STATS 319: Literature of Statistics

Dennis Sun, Stanford University, Spring 2023

Course Info

  • Professor: Dennis Sun (dlsun@stanford)
    • Office: Sequoia 124
    • Office Hours: Tuesdays 3:30 - 4:30 PM
  • Meetings: Wed 3 - 4:20 PM in Econ 139
  • Course Website:

Course Description

STATS 319 is designed to give Statistics Ph.D. students practice in reading academic papers and delivering presentations.

This quarter, the theme is "Controversies in Statistics". We will examine controversies, past and present, in the theory and application of statistics. The goal of this course is to help you understand the intellectual tradition and community of which you are now a part. Knowledge of material in STATS 300A is necessary for this class.

For some of the topics, there is the potential to produce an original synthesis of the literature. For example, the historical topics could make for a nice paper in the "History Corner" of The American Statistician. Please talk to me if you are interested.

General Reading


Reading these articles is essential if you want to follow the discussions this quarter. You should be familiar with most of the ideas from STATS 300A, so feel free to skim.


Tips on Presentations


You are expected to read multiple papers representing different sides of each controversy, explain each side's argument, and take a side. For some of the controversies, I only provided one survey paper, so you need to seek out the references and read some of those papers.

Week Topic Presenter Papers
1 Fisher/Pearson Chi-Square Controversy Dennis Sun
2 Thinking about Your Career Dennis Sun
3 Rubin/Pearl Approaches to Causal Inference Xavier Gonzalez
4 Berkeley/Stanford Joint Colloquium (at Berkeley) Tselil Schramm
5 Breiman's Two Cultures Debolina Paul
6 Conditional Inference Anav Sood Ghosh, M., N. Reid, and D. A. S. Fraser. "Ancillary Statistics: A Review." Statistica Sinica 20, no. 4 (2010): 1309–32.
7 Frequentist vs. Bayes Sophia Lu
8 Fiducial Inference Tim Sudijono Zabell, Sandy L. "RA Fisher and fiducial argument." Statistical Science (1992): 369-387.
9 Ecological Inference John Cherian
10 Simulation-Based Inference for Teaching Statistics Will Hartog

Other Topics

Week Topic Presenter Papers
Neyman/Fisher Controversy
Countable vs. Finite Additivity Williamson, Jon. "Countable Additivity and Subjective Probability." The British Journal for the Philosophy of Science 50, no. 3 (1999): 401–16.
Likelihood Principle
The Bible Code

If you would prefer to do your talk on a different controversy in statistics, please come talk to me.
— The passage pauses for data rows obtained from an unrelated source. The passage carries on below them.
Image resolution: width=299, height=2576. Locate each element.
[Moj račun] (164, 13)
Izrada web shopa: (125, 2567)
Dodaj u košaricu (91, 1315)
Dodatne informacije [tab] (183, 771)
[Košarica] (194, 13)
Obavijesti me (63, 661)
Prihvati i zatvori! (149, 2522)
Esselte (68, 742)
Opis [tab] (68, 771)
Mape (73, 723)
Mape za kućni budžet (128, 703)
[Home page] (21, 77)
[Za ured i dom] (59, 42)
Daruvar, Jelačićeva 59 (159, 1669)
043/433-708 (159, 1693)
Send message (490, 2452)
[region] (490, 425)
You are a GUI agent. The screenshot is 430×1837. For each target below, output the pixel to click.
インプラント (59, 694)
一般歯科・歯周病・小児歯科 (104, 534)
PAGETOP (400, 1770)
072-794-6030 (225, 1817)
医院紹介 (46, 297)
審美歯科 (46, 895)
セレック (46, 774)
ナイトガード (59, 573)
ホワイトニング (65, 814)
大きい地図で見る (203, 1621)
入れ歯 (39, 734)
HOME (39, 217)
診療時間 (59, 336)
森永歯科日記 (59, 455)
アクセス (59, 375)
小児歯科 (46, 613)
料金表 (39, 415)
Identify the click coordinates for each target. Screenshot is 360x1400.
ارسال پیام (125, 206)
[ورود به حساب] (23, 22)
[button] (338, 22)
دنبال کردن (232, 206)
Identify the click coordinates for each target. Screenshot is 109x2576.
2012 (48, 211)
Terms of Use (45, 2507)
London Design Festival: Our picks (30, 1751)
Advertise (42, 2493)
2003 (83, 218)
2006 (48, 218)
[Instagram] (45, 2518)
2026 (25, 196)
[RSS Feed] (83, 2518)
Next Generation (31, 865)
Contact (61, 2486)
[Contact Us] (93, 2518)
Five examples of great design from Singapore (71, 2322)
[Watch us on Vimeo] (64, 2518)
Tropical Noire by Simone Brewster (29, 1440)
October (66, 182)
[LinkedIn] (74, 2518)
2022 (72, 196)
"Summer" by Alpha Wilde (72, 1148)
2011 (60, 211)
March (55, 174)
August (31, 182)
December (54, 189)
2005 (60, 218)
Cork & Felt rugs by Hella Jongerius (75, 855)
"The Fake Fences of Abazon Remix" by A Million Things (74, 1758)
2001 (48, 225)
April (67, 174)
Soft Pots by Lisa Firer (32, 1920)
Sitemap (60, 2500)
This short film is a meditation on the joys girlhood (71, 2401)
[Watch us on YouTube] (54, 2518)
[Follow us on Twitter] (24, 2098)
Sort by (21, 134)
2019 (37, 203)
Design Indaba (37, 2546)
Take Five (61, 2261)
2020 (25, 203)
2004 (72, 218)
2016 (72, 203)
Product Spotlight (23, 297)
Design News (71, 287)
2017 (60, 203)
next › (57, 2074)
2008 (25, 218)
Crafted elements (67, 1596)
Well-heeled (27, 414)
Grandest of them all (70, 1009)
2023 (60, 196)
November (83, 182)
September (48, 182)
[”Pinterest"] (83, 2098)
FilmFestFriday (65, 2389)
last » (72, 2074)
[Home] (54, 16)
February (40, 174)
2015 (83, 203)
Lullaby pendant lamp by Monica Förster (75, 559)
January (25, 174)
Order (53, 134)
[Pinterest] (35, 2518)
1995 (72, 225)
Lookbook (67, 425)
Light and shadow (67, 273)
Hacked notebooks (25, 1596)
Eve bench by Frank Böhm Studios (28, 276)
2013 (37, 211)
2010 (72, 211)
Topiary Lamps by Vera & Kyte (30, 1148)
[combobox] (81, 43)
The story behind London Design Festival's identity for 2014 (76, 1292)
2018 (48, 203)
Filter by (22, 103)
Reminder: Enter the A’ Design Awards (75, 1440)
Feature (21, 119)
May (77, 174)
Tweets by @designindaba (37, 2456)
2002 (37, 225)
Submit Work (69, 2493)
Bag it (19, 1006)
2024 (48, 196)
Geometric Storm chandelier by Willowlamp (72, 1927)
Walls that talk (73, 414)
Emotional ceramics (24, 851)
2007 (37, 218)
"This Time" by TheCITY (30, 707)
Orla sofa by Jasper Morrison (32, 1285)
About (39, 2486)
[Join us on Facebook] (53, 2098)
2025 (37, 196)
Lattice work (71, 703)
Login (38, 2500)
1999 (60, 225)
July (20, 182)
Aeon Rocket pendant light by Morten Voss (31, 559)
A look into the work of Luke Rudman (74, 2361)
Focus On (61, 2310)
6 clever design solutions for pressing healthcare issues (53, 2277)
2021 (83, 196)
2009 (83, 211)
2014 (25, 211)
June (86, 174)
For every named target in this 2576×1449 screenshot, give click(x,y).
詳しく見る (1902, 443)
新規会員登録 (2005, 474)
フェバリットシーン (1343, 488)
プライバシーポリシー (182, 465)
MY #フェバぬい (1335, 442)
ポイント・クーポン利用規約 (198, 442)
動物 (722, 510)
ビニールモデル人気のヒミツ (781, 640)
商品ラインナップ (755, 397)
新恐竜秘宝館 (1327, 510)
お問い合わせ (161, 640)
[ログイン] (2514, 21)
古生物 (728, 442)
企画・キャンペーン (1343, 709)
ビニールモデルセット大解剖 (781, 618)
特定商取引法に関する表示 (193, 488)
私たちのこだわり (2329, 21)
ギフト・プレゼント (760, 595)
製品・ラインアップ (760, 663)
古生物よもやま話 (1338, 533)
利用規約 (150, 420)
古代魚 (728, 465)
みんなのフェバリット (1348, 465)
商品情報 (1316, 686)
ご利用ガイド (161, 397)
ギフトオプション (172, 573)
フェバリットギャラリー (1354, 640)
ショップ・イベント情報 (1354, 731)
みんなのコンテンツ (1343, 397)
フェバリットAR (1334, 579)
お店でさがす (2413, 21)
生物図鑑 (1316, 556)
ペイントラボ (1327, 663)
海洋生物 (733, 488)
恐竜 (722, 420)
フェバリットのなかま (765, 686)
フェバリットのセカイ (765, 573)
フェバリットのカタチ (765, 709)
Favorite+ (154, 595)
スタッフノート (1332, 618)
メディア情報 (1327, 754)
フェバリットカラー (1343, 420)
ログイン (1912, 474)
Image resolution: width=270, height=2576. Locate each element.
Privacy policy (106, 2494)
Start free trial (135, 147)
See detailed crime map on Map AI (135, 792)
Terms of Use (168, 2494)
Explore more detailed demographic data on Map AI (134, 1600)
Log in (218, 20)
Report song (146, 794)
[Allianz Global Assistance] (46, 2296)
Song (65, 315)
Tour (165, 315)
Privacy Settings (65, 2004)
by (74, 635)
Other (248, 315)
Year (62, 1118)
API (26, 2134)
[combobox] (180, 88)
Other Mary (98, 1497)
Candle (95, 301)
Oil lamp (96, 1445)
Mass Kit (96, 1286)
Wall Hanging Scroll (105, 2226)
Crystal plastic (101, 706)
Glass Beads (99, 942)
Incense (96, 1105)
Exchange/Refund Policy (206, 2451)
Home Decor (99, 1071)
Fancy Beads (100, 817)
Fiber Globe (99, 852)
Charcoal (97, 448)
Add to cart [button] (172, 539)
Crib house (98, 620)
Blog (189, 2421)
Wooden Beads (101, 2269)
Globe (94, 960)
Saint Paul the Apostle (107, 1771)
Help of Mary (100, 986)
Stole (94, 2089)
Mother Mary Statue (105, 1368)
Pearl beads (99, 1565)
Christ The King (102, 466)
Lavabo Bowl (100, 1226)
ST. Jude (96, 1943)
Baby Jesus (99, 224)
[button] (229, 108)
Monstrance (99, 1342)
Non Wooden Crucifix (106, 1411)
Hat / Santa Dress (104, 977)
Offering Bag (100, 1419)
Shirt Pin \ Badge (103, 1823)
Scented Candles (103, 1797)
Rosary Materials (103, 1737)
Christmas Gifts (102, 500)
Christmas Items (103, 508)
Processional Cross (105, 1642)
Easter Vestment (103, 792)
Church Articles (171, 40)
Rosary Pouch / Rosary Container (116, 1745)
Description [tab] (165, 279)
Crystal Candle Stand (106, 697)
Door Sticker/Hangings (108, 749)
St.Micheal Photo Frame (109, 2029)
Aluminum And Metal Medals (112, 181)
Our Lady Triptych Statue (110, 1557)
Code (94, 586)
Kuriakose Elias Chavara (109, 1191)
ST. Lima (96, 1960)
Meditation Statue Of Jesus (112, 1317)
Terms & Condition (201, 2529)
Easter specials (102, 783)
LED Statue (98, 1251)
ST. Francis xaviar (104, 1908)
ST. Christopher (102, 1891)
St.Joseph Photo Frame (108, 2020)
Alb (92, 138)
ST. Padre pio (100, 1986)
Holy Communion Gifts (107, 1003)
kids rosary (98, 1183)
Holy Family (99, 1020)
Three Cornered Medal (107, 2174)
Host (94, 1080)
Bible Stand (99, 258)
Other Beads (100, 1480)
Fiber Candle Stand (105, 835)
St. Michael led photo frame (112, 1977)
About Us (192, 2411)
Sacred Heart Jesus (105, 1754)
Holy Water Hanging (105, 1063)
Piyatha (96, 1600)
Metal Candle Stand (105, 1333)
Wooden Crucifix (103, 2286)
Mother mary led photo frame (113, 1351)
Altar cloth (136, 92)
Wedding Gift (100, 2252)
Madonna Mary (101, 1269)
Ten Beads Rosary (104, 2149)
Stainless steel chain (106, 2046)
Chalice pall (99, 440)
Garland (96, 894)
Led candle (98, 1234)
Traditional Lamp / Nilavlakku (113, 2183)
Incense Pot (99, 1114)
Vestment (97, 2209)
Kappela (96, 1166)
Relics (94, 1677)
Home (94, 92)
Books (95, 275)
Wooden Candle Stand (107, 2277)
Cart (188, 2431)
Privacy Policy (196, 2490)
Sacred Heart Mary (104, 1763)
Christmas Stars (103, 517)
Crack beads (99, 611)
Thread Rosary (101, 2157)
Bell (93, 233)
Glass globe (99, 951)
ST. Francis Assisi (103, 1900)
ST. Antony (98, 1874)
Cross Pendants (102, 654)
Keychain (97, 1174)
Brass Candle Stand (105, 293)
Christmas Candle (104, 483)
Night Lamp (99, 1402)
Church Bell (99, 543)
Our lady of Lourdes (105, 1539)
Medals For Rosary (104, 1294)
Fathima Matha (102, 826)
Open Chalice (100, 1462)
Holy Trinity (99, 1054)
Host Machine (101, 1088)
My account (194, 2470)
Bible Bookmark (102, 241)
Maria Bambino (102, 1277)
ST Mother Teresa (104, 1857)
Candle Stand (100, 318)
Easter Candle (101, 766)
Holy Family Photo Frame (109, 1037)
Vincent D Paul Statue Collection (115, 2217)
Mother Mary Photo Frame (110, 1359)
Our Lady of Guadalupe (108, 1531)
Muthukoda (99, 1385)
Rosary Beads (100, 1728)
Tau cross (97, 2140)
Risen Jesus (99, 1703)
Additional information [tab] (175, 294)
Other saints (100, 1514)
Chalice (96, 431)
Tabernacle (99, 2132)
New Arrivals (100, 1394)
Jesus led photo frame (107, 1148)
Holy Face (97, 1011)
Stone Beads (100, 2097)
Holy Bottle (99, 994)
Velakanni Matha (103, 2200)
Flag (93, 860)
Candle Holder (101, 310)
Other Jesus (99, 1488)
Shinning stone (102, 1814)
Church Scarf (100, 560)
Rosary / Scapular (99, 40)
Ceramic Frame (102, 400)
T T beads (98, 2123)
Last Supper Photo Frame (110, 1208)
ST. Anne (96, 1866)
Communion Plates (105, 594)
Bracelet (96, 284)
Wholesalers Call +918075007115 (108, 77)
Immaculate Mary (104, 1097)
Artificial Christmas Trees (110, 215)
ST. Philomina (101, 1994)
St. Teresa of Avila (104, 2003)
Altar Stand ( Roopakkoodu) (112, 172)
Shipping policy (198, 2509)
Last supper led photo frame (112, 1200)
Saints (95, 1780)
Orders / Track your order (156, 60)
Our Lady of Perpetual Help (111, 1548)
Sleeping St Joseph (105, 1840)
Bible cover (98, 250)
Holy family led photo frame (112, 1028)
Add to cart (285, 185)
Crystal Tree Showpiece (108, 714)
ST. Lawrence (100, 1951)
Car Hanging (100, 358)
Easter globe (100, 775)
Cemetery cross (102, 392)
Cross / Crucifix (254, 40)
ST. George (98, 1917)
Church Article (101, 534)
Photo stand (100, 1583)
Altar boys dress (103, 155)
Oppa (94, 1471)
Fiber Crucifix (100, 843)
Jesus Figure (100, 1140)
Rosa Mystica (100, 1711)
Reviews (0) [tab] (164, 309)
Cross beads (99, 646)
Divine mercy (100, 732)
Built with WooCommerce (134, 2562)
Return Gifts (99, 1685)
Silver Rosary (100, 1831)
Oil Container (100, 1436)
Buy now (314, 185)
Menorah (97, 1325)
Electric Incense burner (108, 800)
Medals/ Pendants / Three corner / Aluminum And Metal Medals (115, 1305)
This class is graded S/NC. To earn a Satisfactory grade, the following are required:

  • Give a 50-minute presentation on one of the topics.
  • Attend all of the class sessions and participate in the discussions.
  • For two presentations, write an e-mail with 1-2 paragraphs to the presenter with peer feedback. Please CC Dennis so that you can get credit.

Note that the class session in Week 4 (April 26) coincides with the Berkeley/Stanford Joint Colloquium, so class is canceled. You should attend the colloquium instead.